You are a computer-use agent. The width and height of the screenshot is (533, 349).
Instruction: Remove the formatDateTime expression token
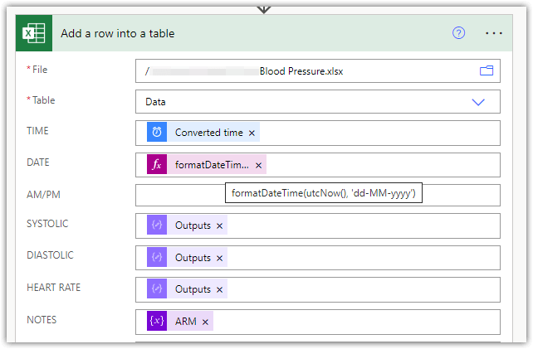click(259, 165)
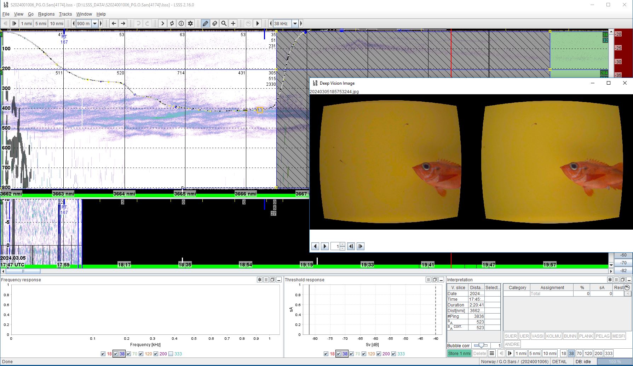Click the info circle icon
The image size is (633, 366).
(x=181, y=23)
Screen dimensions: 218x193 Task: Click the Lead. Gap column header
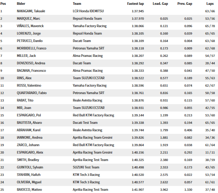160,4

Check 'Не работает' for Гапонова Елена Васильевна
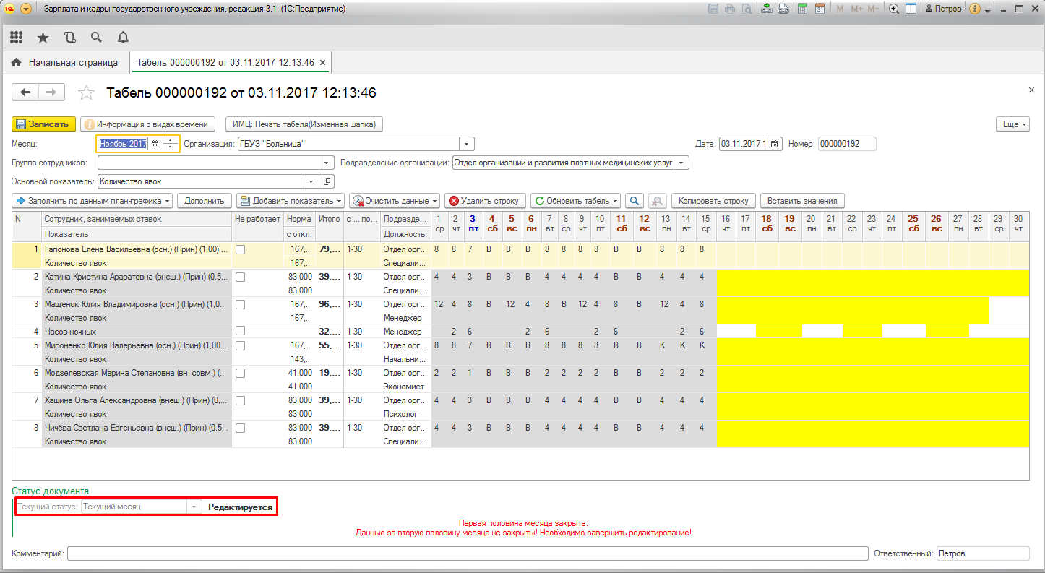240,249
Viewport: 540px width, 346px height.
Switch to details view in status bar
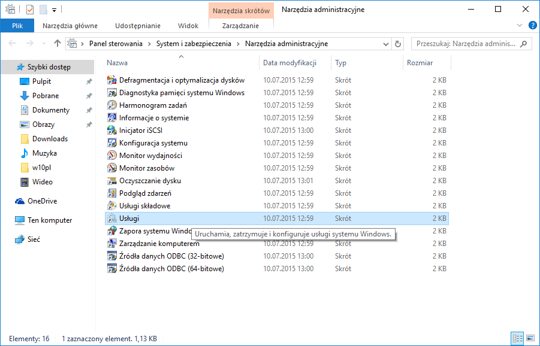517,339
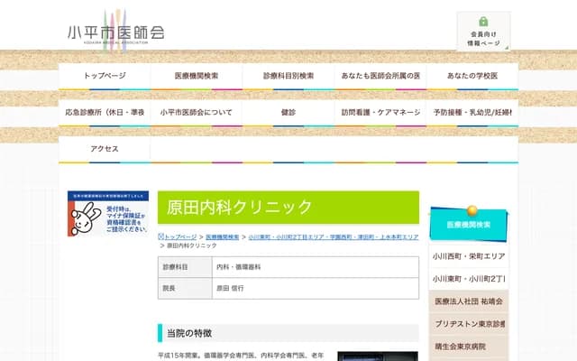Viewport: 577px width, 361px height.
Task: Select 小川西町・栄町エリア in sidebar
Action: tap(468, 256)
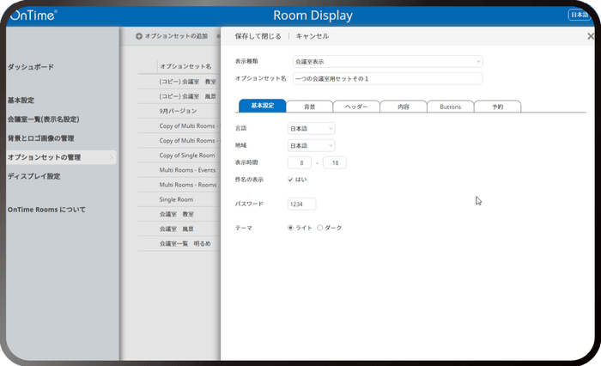The width and height of the screenshot is (601, 366).
Task: Click 保存して閉じる button
Action: (x=258, y=36)
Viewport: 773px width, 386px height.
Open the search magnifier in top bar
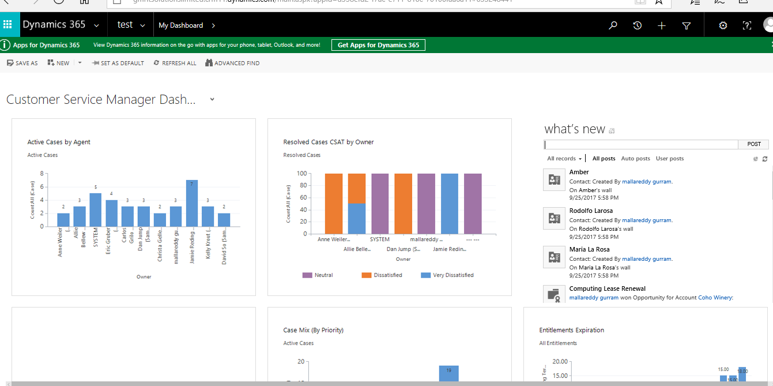[x=613, y=25]
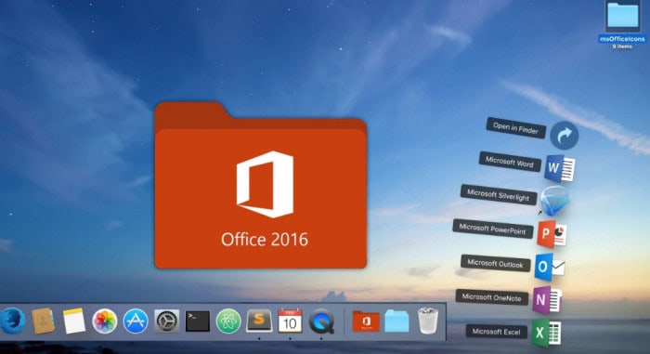Click the Microsoft Word label
Image resolution: width=650 pixels, height=354 pixels.
(x=510, y=162)
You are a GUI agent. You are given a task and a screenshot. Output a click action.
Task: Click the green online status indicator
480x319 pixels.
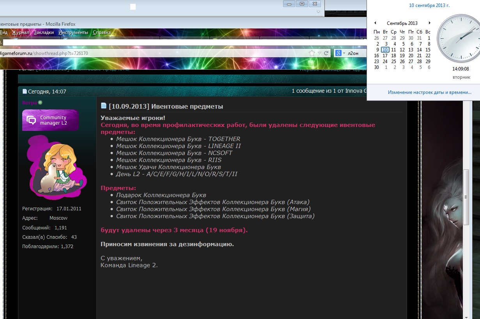[x=40, y=103]
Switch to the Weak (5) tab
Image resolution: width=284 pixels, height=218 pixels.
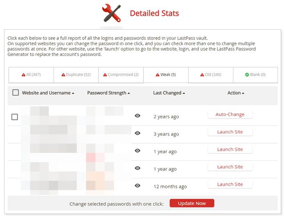click(166, 75)
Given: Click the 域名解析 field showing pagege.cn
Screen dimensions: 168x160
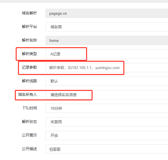Looking at the screenshot, I should (x=107, y=13).
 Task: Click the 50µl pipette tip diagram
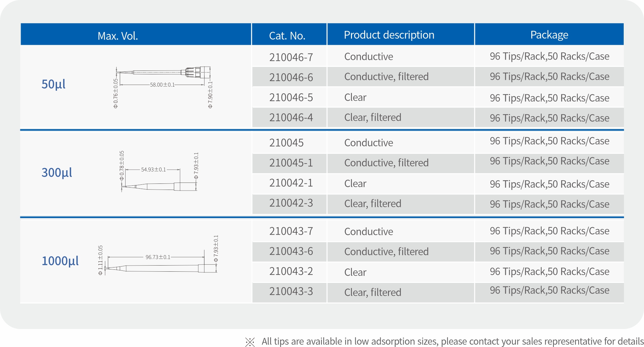pyautogui.click(x=163, y=87)
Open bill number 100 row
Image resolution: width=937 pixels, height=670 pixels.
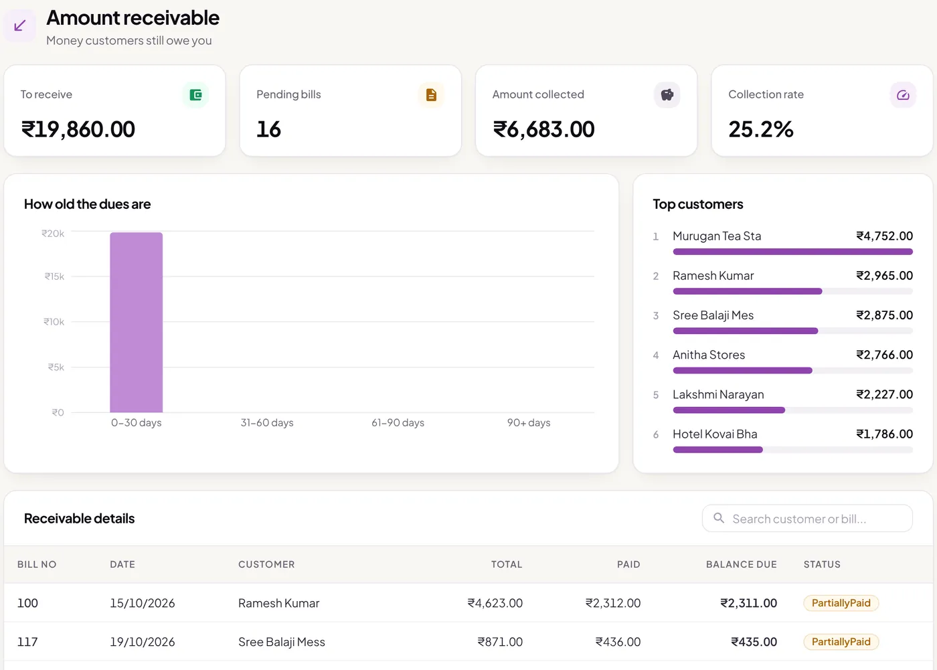(x=469, y=603)
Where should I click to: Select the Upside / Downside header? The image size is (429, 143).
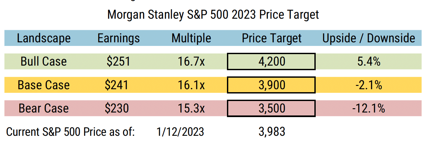click(x=369, y=38)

★ ★ ★ ★ ★

Look through the entries above and find each line where the word "agent" occurs; copy those lines.

Response to the task:
You are a computer-use agent. The width and height of the screenshot is (533, 349).
You are a GUI agent. You are given a task and a screenshot. Output a click action.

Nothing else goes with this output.